Es temprano en el Hospital de Día de Diabetes del Hospital Virgen del Rocío. Aún no ha salido el sol y acaba de llegar Laly cantando. Dice que «cuando el español canta, o rabia, o esta sin blanca». Me ha gustado y lo acabo de tuitear. Para cantar todos ese maravilloso «Suspiros de España», himno que yo quisiera para mi país cuando largáramos por fin a esta monarquía corrupta. Porque se dan los dos supuestos para quedarnos roncos de cantar a voz en grito: ni un gordo, y un cabreo de narices.

Pero yo no voy hoy a eso. Tiendo a hacer una síntesis cortísima entre el conflicto #EIR que lacera la sanidad andaluza (puesto en casi sordina por El País, muchas gracias) y el conflicto de gran calado que vive la sanidad madrileña. Dos modelos antagónicos, pero ambos en conflicto. En el último caso, la venta a plazos y low cost de la sanidad pública cual si de banco malo se tratase. Como para temerle al PP. Como para que te vote tu… (disculpen). ¿No aprendieron lo suficiente de lo peor del thatcherismo? Un repaso al «Algo va mal» de Tony Judt sería interesante. A mí me sorprendió. No es tan socialdemocráta como parece. De hecho, le propina no pocos varapalos a dicha tendencia. Pero es una crítica inmisericorde al individualismo atlántico anglosajón. Échenle un ojo. Porque el modelo PP es el individualismo anglosajón pasado por el casticismo aguirrespañolista y bendecido por el opus. Aunque siempre me pueden demostrar otra cosa, claro.

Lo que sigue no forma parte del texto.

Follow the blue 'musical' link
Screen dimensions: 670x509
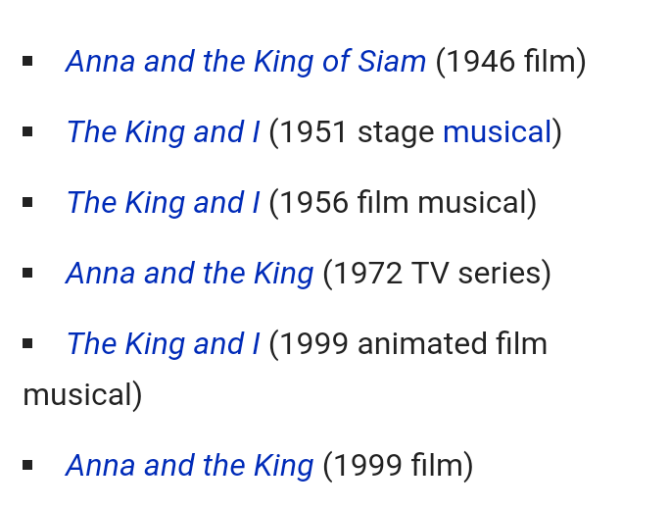click(x=497, y=132)
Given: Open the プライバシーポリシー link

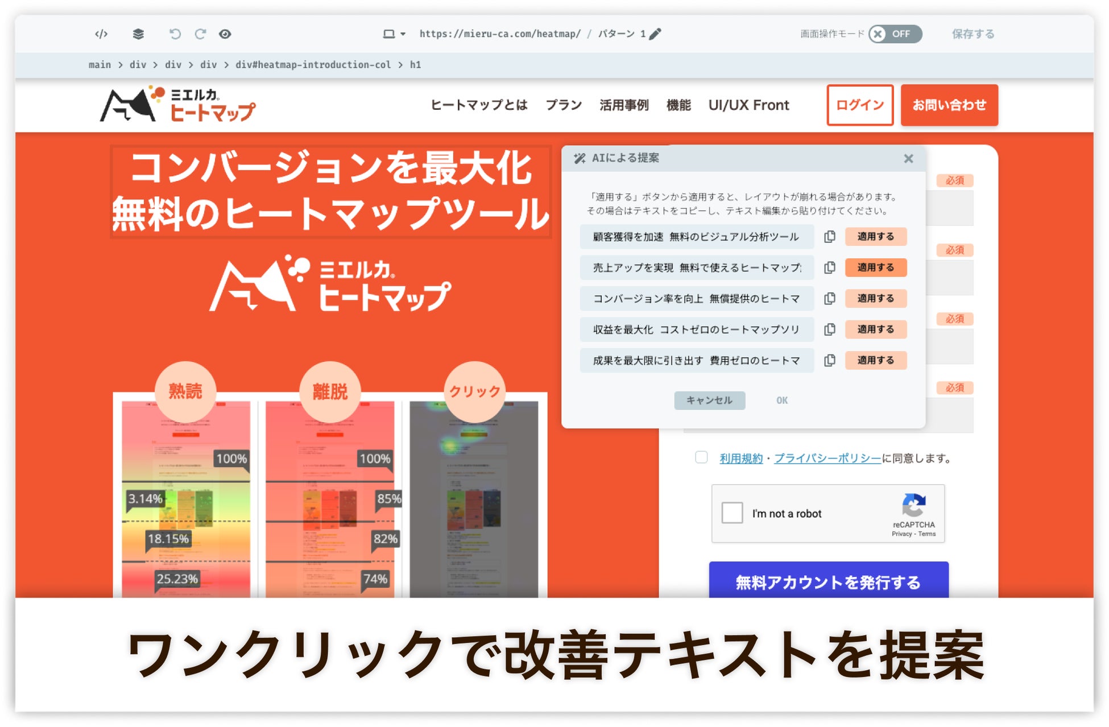Looking at the screenshot, I should coord(827,458).
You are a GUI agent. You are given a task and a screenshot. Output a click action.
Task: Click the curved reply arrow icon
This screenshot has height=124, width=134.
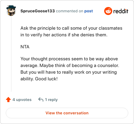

Ahora cruzo los Urales, digo Despeñaperros, y recaigo en la República Socialista Soviética Sanitaria. Modelo contrario donde los haiga, koljós de Marinaleda incluido. Sistema piramidal – pero basado en un triángulo isósceles apuntado, con un vértice elevado y separado de la base por una estructura mogollónica y muchos cargos intermedios -. Máxima absoluta: el poder tiene la razón, tú no. Tú nunca. Tú no tienes la información suficiente. Ni la formación. Ni punto de vista. Ni espíritu revolucionario. Ni visión del bien común. Que te vayas a formar a la Escuela de Salud Pública de Granada – oráculo del régimen, arriba en el monte, como el oráculo primigenio de Delfos, lejos de las contaminaciones del valle y de la calle -, te machaques en la trinchera y te esfuerces en ser certificado por la Agencia de Calidad – especie de Tribunal del Santo Oficio redivivo, ahora en horas bajas por limitaciones presupuestarias -. ¿Qué los #EIR se rebelan? ¿Pero cómo? ¡Hatajo de pijitos neocon! ¡Todos a reeducarse a la Escuela de Salud Pública!

Sabrán ustedes que la Medicina puede orientarse de varios modos. Los puristas hablan de la «Medicina basada en la evidencia». Antes se hablaba mucho de la «Medicina basada en la Experiencia». Va ganando muchos adeptos la medicina tradicional china. A holandeses y alemanes les encanta la medicina natural. Pues al PP le encanta la medicina basada en la pela. Que no es una medicina sensata y racional centrada en los problemas de la gente, aunque luego haya que pagarla como buenamente podamos. Es la enfermedad de la población entendida como negocio de los lobbies. Como suena. ¿Qué les parece? En la trinchera contraria, las palabras de la consejera de Salud, oídas fuera de Andalucía, podrían sonar a música celestial para los machacados por la apisonadora pepera. La sufrida tropa sanitaria andaluza, silenciada y atemorizada por el comisariado político, tiene la impresión de ejercer la medicina basada en la desconfianza, en la amenaza velada («Tu verás, más adelante hay más… «). Ya lo dice Tony Judt en el antes mencionado «Algo va mal», hablando de la socialdemocracia: se trata de una variedad del marxismo-leninismo, pero sin checas, ni gulags. Algo de ello expuse en el post «Pencos en el Frente»; no fue el comisariado político lo que evitó la caída de Stalingrado y el triunfo de Hitler, sino el sacrificio y el valor de más de un millón de soldaditos mal armados y alimentados, y ateridos. Lo que he venido a llamar «el espíritu de Grékov».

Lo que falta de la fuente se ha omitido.